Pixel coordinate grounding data
::::::::::
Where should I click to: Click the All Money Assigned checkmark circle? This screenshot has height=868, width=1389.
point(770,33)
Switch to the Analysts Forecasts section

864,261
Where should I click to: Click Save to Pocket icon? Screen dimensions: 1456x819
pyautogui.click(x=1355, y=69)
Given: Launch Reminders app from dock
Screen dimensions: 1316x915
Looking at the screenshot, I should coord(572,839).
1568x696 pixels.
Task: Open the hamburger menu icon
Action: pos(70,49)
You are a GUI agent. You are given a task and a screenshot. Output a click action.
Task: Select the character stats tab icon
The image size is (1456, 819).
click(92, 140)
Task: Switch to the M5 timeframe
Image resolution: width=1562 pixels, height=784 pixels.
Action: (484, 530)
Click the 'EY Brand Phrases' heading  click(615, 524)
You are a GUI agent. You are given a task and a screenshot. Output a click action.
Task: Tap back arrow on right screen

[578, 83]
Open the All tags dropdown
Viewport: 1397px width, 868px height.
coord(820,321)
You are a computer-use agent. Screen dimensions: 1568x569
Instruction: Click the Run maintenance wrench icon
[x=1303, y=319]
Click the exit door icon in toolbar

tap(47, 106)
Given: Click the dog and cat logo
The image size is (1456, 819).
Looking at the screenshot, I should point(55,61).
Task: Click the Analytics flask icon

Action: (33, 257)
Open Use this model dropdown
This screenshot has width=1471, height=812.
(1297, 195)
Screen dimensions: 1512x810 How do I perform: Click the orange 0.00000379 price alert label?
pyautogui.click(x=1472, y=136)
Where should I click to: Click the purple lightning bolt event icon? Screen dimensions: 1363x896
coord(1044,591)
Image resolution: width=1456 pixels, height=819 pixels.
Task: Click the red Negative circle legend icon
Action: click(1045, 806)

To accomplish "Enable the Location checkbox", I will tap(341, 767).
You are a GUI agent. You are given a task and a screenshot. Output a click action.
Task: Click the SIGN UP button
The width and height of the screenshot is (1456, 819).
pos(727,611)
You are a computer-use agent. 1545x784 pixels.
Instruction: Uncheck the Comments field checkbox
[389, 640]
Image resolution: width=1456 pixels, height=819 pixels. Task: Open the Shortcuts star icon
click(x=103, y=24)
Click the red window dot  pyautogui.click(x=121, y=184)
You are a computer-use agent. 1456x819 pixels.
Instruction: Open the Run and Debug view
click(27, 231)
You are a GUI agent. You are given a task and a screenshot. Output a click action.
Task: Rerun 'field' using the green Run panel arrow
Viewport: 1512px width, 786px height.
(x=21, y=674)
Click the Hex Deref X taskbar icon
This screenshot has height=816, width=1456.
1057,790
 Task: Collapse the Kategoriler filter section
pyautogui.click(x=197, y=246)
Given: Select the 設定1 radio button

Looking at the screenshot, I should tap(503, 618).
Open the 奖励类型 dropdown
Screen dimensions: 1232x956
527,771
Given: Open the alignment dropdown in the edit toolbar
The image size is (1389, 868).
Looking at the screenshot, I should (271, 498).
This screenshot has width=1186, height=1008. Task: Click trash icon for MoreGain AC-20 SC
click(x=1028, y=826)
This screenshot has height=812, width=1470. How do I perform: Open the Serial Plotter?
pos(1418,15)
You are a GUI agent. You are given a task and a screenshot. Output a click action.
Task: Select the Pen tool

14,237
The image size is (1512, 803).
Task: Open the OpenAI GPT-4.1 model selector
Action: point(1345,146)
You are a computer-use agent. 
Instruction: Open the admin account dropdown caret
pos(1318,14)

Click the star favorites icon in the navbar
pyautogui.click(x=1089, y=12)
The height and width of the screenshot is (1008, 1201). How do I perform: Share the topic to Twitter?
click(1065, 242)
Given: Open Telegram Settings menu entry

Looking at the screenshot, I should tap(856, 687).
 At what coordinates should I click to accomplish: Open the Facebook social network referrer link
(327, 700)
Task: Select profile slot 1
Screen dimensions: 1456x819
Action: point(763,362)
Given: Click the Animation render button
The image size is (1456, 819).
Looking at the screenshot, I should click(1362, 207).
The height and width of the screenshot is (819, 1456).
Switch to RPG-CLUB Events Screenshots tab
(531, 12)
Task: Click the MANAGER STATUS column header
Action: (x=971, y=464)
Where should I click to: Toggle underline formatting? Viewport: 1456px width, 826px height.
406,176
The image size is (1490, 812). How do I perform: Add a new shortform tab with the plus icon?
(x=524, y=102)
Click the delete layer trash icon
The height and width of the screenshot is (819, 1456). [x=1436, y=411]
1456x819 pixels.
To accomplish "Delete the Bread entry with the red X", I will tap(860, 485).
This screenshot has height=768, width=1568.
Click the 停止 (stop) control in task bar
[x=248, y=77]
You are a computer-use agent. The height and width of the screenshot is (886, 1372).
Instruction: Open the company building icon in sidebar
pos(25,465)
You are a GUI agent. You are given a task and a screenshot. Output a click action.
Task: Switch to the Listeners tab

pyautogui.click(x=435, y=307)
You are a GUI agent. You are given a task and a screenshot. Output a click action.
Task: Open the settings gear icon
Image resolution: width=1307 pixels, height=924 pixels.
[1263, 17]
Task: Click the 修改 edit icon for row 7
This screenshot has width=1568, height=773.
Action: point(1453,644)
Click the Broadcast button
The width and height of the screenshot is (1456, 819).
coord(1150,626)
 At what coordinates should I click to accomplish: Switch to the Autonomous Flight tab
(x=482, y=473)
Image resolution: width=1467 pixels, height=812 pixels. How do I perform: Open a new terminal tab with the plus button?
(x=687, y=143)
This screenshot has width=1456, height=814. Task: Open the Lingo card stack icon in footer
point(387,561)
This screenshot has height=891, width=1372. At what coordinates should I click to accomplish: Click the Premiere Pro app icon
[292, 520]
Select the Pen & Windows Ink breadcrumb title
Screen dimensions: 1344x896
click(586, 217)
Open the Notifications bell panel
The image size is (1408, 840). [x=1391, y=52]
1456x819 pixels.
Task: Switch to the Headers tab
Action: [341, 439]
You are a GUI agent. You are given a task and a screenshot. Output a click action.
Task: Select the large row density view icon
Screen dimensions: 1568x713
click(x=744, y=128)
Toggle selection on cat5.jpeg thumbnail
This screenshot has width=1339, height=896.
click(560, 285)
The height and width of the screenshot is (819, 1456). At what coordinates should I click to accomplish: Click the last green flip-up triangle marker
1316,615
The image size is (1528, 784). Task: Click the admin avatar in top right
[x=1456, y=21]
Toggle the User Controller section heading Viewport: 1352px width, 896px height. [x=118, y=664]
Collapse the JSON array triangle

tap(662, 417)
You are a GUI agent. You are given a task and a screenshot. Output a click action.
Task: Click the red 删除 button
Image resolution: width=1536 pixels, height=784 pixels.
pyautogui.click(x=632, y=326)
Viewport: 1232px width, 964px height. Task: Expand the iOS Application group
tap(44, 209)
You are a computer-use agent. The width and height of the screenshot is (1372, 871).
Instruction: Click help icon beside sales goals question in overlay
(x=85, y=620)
::::::::::
WHAT YOU ARE ASKED TO DO — Each entry must be printed again exactly as given.

ANSWER FOR THE TASK —
Where should I click to: Click the All Money Assigned checkmark circle? This screenshot has height=868, width=1389.
point(770,33)
Switch to the Analysts Forecasts section

864,261
Where should I click to: Click Save to Pocket icon? Screen dimensions: 1456x819
pyautogui.click(x=1355, y=69)
Given: Launch Reminders app from dock
Screen dimensions: 1316x915
Looking at the screenshot, I should coord(572,839).
1568x696 pixels.
Task: Open the hamburger menu icon
Action: pos(70,49)
You are a GUI agent. You are given a task and a screenshot. Output a click action.
Task: Select the character stats tab icon
The image size is (1456, 819).
click(92, 140)
Task: Switch to the M5 timeframe
Image resolution: width=1562 pixels, height=784 pixels.
Action: (484, 530)
Click the 'EY Brand Phrases' heading  click(615, 524)
You are a GUI agent. You are given a task and a screenshot. Output a click action.
Task: Tap back arrow on right screen

[578, 83]
Open the All tags dropdown
Viewport: 1397px width, 868px height.
coord(820,321)
You are a computer-use agent. Screen dimensions: 1568x569
Instruction: Click the Run maintenance wrench icon
[x=1303, y=319]
Click the exit door icon in toolbar

tap(47, 106)
Given: Click the dog and cat logo
The image size is (1456, 819).
Looking at the screenshot, I should point(55,61).
Task: Click the Analytics flask icon

Action: (33, 257)
Open Use this model dropdown
This screenshot has width=1471, height=812.
(1297, 195)
Screen dimensions: 1512x810 How do I perform: Click the orange 0.00000379 price alert label?
pyautogui.click(x=1472, y=136)
Where should I click to: Click the purple lightning bolt event icon? Screen dimensions: 1363x896
coord(1044,591)
Image resolution: width=1456 pixels, height=819 pixels.
Task: Click the red Negative circle legend icon
Action: click(1045, 806)

To accomplish "Enable the Location checkbox", I will tap(341, 767).
You are a GUI agent. You are given a task and a screenshot. Output a click action.
Task: Click the SIGN UP button
The width and height of the screenshot is (1456, 819).
pos(727,611)
You are a computer-use agent. 1545x784 pixels.
Instruction: Uncheck the Comments field checkbox
[389, 640]
Image resolution: width=1456 pixels, height=819 pixels. Task: Open the Shortcuts star icon
click(x=103, y=24)
Click the red window dot  pyautogui.click(x=121, y=184)
You are a computer-use agent. 1456x819 pixels.
Instruction: Open the Run and Debug view
click(27, 231)
You are a GUI agent. You are given a task and a screenshot. Output a click action.
Task: Rerun 'field' using the green Run panel arrow
Viewport: 1512px width, 786px height.
(x=21, y=674)
Click the Hex Deref X taskbar icon
This screenshot has height=816, width=1456.
1057,790
 Task: Collapse the Kategoriler filter section
pyautogui.click(x=197, y=246)
Given: Select the 設定1 radio button

Looking at the screenshot, I should tap(503, 618).
Open the 奖励类型 dropdown
Screen dimensions: 1232x956
527,771
Given: Open the alignment dropdown in the edit toolbar
The image size is (1389, 868).
Looking at the screenshot, I should (271, 498).
This screenshot has width=1186, height=1008. Task: Click trash icon for MoreGain AC-20 SC
click(x=1028, y=826)
This screenshot has height=812, width=1470. How do I perform: Open the Serial Plotter?
pos(1418,15)
You are a GUI agent. You are given a task and a screenshot. Output a click action.
Task: Select the Pen tool

14,237
The image size is (1512, 803).
Task: Open the OpenAI GPT-4.1 model selector
Action: point(1345,146)
You are a computer-use agent. 
Instruction: Open the admin account dropdown caret
pos(1318,14)

Click the star favorites icon in the navbar
pyautogui.click(x=1089, y=12)
The height and width of the screenshot is (1008, 1201). How do I perform: Share the topic to Twitter?
click(1065, 242)
Given: Open Telegram Settings menu entry

Looking at the screenshot, I should tap(856, 687).
 At what coordinates should I click to accomplish: Open the Facebook social network referrer link
(327, 700)
Task: Select profile slot 1
Screen dimensions: 1456x819
Action: point(763,362)
Given: Click the Animation render button
The image size is (1456, 819).
Looking at the screenshot, I should click(1362, 207).
The height and width of the screenshot is (819, 1456).
Switch to RPG-CLUB Events Screenshots tab
(531, 12)
Task: Click the MANAGER STATUS column header
Action: (x=971, y=464)
Where should I click to: Toggle underline formatting? Viewport: 1456px width, 826px height.
406,176
The image size is (1490, 812). How do I perform: Add a new shortform tab with the plus icon?
(x=524, y=102)
Click the delete layer trash icon
The height and width of the screenshot is (819, 1456). [x=1436, y=411]
1456x819 pixels.
To accomplish "Delete the Bread entry with the red X", I will tap(860, 485).
This screenshot has height=768, width=1568.
Click the 停止 (stop) control in task bar
[x=248, y=77]
You are a computer-use agent. The height and width of the screenshot is (886, 1372).
Instruction: Open the company building icon in sidebar
pos(25,465)
You are a GUI agent. You are given a task and a screenshot. Output a click action.
Task: Switch to the Listeners tab

pyautogui.click(x=435, y=307)
You are a GUI agent. You are given a task and a screenshot. Output a click action.
Task: Open the settings gear icon
Image resolution: width=1307 pixels, height=924 pixels.
[1263, 17]
Task: Click the 修改 edit icon for row 7
This screenshot has width=1568, height=773.
Action: point(1453,644)
Click the Broadcast button
The width and height of the screenshot is (1456, 819).
coord(1150,626)
 At what coordinates should I click to accomplish: Switch to the Autonomous Flight tab
(x=482, y=473)
Image resolution: width=1467 pixels, height=812 pixels. How do I perform: Open a new terminal tab with the plus button?
(x=687, y=143)
This screenshot has width=1456, height=814. Task: Open the Lingo card stack icon in footer
point(387,561)
This screenshot has height=891, width=1372. At what coordinates should I click to accomplish: Click the Premiere Pro app icon
[292, 520]
Select the Pen & Windows Ink breadcrumb title
Screen dimensions: 1344x896
click(586, 217)
Open the Notifications bell panel
The image size is (1408, 840). [x=1391, y=52]
1456x819 pixels.
Task: Switch to the Headers tab
Action: [341, 439]
You are a GUI agent. You are given a task and a screenshot. Output a click action.
Task: Select the large row density view icon
Screen dimensions: 1568x713
click(x=744, y=128)
Toggle selection on cat5.jpeg thumbnail
This screenshot has width=1339, height=896.
click(560, 285)
The height and width of the screenshot is (819, 1456). At what coordinates should I click to accomplish: Click the last green flip-up triangle marker
1316,615
The image size is (1528, 784). Task: Click the admin avatar in top right
[x=1456, y=21]
Toggle the User Controller section heading Viewport: 1352px width, 896px height. [x=118, y=664]
Collapse the JSON array triangle

tap(662, 417)
You are a GUI agent. You are given a task and a screenshot. Output a click action.
Task: Click the red 删除 button
Image resolution: width=1536 pixels, height=784 pixels.
pyautogui.click(x=632, y=326)
Viewport: 1232px width, 964px height. Task: Expand the iOS Application group
tap(44, 209)
You are a computer-use agent. The width and height of the screenshot is (1372, 871).
Instruction: Click help icon beside sales goals question in overlay
(x=85, y=620)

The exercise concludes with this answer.